"Sejm następnej kadencji będzie lepszy"

(fot. PAP/Jacek Turczyk)
PAP / im

Marszałek Sejmu Grzegorz Schetyna ocenił w czwartek, że w mijającej VI kadencji Sejmu "sporo się udało", choć były to trudne lata, naznaczone przede wszystkim katastrofą smoleńską. Ta kadencja była przyzwoita - podkreślił.

- To trudna kadencja, bo naznaczona przede wszystkim katastrofą smoleńską i tym wszystkim, co stało się po niej.

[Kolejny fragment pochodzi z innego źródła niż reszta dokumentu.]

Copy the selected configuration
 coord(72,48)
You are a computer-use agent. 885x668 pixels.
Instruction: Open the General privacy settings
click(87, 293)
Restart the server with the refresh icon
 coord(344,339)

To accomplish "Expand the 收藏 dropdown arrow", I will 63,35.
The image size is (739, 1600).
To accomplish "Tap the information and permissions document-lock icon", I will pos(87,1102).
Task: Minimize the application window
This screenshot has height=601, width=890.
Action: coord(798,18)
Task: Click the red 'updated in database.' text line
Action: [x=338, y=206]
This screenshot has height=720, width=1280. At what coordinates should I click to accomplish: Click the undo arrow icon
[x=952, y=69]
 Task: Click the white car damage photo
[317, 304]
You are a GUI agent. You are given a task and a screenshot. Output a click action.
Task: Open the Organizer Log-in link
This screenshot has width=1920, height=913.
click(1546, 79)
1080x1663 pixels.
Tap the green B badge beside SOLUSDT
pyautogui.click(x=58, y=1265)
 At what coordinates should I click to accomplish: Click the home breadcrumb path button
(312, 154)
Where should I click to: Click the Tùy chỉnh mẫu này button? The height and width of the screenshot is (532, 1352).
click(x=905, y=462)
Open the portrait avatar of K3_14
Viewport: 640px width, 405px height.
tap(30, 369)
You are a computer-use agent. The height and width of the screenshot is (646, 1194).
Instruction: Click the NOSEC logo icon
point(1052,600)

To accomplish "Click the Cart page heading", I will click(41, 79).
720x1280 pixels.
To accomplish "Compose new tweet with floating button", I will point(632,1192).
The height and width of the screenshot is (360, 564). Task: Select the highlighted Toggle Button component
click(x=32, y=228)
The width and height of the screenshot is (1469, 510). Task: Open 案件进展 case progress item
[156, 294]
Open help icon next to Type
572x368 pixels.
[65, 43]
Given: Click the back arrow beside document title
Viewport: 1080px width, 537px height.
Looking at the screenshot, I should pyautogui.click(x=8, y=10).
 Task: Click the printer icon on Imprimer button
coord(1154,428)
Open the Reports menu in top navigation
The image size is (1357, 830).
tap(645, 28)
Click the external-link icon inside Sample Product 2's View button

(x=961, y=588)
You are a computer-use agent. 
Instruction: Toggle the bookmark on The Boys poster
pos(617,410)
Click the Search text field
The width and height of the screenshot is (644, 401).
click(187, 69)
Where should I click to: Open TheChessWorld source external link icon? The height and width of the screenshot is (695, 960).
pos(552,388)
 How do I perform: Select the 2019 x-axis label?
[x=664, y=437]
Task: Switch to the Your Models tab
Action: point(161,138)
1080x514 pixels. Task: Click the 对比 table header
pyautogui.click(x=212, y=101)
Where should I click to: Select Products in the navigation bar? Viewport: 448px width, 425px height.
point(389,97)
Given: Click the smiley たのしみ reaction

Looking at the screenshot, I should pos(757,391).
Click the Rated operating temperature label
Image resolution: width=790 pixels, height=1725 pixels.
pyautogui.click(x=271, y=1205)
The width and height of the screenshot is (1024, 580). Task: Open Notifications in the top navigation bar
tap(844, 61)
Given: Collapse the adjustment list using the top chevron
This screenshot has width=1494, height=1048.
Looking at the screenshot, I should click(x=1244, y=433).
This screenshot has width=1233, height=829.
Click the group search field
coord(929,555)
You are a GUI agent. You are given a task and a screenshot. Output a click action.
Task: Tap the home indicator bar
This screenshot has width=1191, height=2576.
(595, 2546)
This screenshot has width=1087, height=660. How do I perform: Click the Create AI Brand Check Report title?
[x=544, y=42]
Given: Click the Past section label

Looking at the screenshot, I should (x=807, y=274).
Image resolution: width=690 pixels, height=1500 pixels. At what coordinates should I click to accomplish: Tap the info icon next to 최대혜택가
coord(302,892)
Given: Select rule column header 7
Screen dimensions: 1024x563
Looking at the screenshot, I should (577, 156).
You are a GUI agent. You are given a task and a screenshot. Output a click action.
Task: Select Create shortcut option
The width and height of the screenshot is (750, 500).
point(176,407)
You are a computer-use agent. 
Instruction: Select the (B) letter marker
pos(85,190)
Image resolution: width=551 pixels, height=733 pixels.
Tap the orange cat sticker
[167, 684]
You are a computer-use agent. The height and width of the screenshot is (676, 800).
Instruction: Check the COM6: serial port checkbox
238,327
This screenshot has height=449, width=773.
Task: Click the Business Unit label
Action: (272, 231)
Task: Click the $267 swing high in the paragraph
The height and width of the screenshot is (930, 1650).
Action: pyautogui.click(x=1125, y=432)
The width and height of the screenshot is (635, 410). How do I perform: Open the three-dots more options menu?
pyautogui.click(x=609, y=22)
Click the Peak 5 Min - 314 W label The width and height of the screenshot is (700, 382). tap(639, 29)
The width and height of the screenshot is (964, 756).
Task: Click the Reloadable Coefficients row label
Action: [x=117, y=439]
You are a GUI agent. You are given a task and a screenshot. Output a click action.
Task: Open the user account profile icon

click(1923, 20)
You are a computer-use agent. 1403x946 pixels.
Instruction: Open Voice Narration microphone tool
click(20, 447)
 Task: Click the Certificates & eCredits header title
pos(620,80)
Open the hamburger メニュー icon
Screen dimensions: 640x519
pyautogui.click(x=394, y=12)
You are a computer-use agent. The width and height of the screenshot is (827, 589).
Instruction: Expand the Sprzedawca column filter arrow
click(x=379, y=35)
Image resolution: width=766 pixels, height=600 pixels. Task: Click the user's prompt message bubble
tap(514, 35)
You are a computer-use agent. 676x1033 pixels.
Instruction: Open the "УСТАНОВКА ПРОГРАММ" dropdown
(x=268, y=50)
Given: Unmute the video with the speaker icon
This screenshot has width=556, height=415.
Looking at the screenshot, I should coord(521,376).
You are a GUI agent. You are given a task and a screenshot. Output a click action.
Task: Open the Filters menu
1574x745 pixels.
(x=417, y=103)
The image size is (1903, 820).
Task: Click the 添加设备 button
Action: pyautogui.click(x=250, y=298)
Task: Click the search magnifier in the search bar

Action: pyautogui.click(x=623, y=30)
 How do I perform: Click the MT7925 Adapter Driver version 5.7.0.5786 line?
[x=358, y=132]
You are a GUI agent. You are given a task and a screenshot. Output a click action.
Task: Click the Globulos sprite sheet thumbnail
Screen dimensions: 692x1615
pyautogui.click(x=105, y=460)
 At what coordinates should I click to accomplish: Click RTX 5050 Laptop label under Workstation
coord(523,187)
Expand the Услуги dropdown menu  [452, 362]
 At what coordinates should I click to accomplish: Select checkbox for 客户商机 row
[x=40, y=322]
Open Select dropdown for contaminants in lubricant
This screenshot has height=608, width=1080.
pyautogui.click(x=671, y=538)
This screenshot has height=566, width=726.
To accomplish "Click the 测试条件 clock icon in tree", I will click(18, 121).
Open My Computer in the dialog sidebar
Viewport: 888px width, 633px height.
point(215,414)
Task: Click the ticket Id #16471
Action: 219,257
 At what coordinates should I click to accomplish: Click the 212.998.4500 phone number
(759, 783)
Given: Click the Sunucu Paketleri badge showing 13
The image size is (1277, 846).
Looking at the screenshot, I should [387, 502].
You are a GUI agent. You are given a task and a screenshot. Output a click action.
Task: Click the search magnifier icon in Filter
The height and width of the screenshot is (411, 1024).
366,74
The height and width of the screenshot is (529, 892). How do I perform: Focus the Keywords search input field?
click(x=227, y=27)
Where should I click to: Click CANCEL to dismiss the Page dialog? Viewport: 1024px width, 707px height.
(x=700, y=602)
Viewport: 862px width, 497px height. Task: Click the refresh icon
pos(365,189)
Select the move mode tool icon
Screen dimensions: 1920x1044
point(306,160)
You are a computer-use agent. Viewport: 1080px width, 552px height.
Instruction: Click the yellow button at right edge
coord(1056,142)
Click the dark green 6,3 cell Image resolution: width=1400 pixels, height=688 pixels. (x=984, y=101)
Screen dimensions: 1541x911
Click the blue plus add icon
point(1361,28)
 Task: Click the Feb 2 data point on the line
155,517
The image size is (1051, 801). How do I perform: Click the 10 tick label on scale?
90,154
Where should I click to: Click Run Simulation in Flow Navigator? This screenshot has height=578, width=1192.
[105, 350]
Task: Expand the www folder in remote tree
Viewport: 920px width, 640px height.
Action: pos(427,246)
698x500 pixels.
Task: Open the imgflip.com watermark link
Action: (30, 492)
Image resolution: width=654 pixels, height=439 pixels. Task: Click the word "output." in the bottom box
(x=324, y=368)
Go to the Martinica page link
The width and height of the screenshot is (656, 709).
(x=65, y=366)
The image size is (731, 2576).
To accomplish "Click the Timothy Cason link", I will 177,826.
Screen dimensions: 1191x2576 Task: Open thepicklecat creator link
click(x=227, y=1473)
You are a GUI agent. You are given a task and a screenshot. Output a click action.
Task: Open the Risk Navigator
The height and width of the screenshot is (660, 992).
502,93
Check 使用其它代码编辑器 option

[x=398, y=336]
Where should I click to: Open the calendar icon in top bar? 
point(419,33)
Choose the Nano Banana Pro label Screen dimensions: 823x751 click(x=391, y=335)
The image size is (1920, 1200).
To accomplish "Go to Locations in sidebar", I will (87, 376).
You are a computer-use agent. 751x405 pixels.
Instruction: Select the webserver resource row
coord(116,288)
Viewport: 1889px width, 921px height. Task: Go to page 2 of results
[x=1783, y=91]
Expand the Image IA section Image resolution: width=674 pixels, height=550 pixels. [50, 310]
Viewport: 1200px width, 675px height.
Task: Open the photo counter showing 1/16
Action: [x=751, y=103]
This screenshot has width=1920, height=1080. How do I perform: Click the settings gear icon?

Na pewno bardzo emocjonalna, jak powiedziałem, trudna, ale sporo rzeczy się udało - podkreślił Schetyna podczas czwartkowej konferencji prasowej.

Jego zdaniem, udało się przyjąć "wiele ustaw, udało się zbudować takie elementarne porozumienie".

DEON.PL POLECA

- Myślę, że Sejm następnej kadencji będzie jeszcze lepszy niż ten dzisiejszy, że pokazaliśmy, że możemy razem dobrze pracować, ale jak będzie, to już zależy od wyborców - ocenił marszałek.

Wśród spraw, których nie udało się przeprowadzić w tej kadencji, Schetyna wymienił m.in. prezydencki projekt zmian w konstytucji ws. relacji Polski z UE.

Odnosząc się do projektu zmian w konstytucji ws. relacji Polski z UE, Schetyna podkreślił, że nie ma w tej sprawie opinii MSZ, ale też "nie ma konsensusu". - Są różnice, więc będziemy musieli poczekać do następnej kadencji i wrócić do tych spraw - powiedział marszałek.

Wymieniając sprawy, które udało się zrobić w obecnej kadencji Schetyna zwrócił uwagę, że przez aklamację posłowie przyjęli deklarację o wspieraniu ruchów wolnościowych na Białorusi. Wśród najważniejszych ustaw przypomniał te dotyczące emerytur pomostowych, reformy armii i reformy oświaty.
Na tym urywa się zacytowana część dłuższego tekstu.